───── PASSAGE TO READ

The longer the conflict goes on, the deeper the domestic economic fallout will be. Although the US is a net energy exporter, the bottleneck in the Strait of Hormuz has disrupted global fuel supplies and US refiners have raised their prices amid higher demand. Trump’s efforts to blockade the shipping route — a vital artery for oil, gas and other raw materials — will only add pressure. Beyond higher heating and transport costs, soaring fertiliser prices since the war began are likely to feed through to groceries. Rising inflation expectations also point to the US Federal Reserve keeping interest rates higher for longer.
Even so, the US economy remains more resilient than most. The IMF’s latest projections, released on Tuesday, trimmed America’s growth forecast for 2026 by 0.1 percentage points to a solid 2.3 per cent, and still the fastest in the G7. For now, AI investment is propping up activity and buoying domestic stock markets — though a prolonged war could threaten the global chip supply chain on which the nation’s build-out of data centres depends.
But America’s aggregate economic strength is unevenly shared. Lower and middle-income households, which spend a bigger proportion of their budgets on necessities such as food and gasoline, are more exposed to import duties and the Iran war than the asset-rich, who are supported by equity wealth and the tech boom. Hiring had also weakened before the conflict began, with few private-sector roles being created outside healthcare. The jobs market could weaken further as higher costs and uncertainty from the war linger.

──────────

**WORK REQUEST 1**
Please reproduce the part of the passage on the US economy that opens with the words containing "The longer the" and closes with "higher for longer.".
**WORK REQUEST 2**
Answer these questions from the passage on the US economy, one answer per line:
(a) By how much did the IMF's latest projections cut America's 2026 growth forecast?
(b) What do rising inflation expectations point to for the US Federal Reserve?
(c) Outside which sector were few private-sector roles being created before the conflict?
The items that follow are separate material, unrelated to the passage on the US economy.

───── EXERCISE DATA

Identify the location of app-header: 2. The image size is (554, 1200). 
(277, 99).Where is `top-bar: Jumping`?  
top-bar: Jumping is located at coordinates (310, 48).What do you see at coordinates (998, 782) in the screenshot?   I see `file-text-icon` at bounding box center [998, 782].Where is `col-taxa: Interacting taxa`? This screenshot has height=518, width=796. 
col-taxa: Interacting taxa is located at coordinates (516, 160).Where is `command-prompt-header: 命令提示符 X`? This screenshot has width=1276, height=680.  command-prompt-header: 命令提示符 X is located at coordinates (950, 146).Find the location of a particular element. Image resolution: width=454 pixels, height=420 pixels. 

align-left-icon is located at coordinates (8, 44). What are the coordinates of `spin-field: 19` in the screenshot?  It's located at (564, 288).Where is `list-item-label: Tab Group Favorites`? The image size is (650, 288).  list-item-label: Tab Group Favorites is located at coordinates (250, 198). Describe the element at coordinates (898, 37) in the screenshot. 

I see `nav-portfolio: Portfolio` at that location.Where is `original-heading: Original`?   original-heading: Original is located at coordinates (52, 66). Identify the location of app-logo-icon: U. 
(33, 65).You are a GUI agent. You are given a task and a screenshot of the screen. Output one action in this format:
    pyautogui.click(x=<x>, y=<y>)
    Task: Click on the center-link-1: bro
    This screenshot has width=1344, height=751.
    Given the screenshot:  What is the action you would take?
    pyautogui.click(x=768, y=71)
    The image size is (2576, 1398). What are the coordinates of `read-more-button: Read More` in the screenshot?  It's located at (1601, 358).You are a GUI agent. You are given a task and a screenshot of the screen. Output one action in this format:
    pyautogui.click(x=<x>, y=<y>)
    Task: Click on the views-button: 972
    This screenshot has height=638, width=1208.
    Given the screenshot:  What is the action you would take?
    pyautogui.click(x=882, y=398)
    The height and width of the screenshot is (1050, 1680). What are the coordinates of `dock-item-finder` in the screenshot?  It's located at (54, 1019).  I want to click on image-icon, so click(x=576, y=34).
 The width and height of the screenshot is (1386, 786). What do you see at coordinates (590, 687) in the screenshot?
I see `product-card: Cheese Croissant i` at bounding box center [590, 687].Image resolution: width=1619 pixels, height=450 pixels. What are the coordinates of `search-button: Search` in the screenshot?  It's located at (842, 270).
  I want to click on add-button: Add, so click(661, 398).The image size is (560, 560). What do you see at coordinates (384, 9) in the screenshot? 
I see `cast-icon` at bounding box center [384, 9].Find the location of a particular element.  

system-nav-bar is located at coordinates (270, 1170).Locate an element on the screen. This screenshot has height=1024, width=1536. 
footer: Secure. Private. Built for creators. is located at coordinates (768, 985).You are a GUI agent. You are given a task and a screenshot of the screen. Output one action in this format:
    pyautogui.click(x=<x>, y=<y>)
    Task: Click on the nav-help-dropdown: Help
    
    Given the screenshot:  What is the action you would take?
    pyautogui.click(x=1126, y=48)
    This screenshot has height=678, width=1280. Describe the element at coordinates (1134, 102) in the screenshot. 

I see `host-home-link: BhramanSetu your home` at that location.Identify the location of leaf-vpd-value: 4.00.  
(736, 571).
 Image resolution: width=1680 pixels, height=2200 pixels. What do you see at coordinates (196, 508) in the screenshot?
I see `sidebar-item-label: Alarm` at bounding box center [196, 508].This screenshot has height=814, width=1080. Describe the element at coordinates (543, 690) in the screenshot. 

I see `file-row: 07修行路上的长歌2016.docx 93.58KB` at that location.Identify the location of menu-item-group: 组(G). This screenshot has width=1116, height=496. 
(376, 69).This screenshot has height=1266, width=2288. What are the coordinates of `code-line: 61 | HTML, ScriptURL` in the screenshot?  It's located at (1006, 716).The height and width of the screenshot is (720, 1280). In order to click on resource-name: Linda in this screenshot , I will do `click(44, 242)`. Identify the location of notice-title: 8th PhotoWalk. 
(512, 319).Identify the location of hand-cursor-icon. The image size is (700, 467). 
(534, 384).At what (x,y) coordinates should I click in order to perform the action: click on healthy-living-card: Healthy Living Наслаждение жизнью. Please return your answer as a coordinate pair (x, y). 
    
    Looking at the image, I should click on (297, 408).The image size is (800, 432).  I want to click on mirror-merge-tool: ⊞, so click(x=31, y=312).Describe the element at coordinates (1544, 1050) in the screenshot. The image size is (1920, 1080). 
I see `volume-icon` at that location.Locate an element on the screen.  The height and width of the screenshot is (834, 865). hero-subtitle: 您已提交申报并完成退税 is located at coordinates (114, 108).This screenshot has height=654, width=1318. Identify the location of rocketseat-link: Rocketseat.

──────────

**TASK OUTPUT 1**
The longer the conflict goes on, the deeper the domestic economic fallout will be. Although the US is a net energy exporter, the bottleneck in the Strait of Hormuz has disrupted global fuel supplies and US refiners have raised their prices amid higher demand. Trump’s efforts to blockade the shipping route — a vital artery for oil, gas and other raw materials — will only add pressure. Beyond higher heating and transport costs, soaring fertiliser prices since the war began are likely to feed through to groceries. Rising inflation expectations also point to the US Federal Reserve keeping interest rates higher for longer.

**TASK OUTPUT 2**
(a) By 0.1 percentage points, to 2.3 per cent.
(b) Keeping interest rates higher for longer.
(c) Healthcare.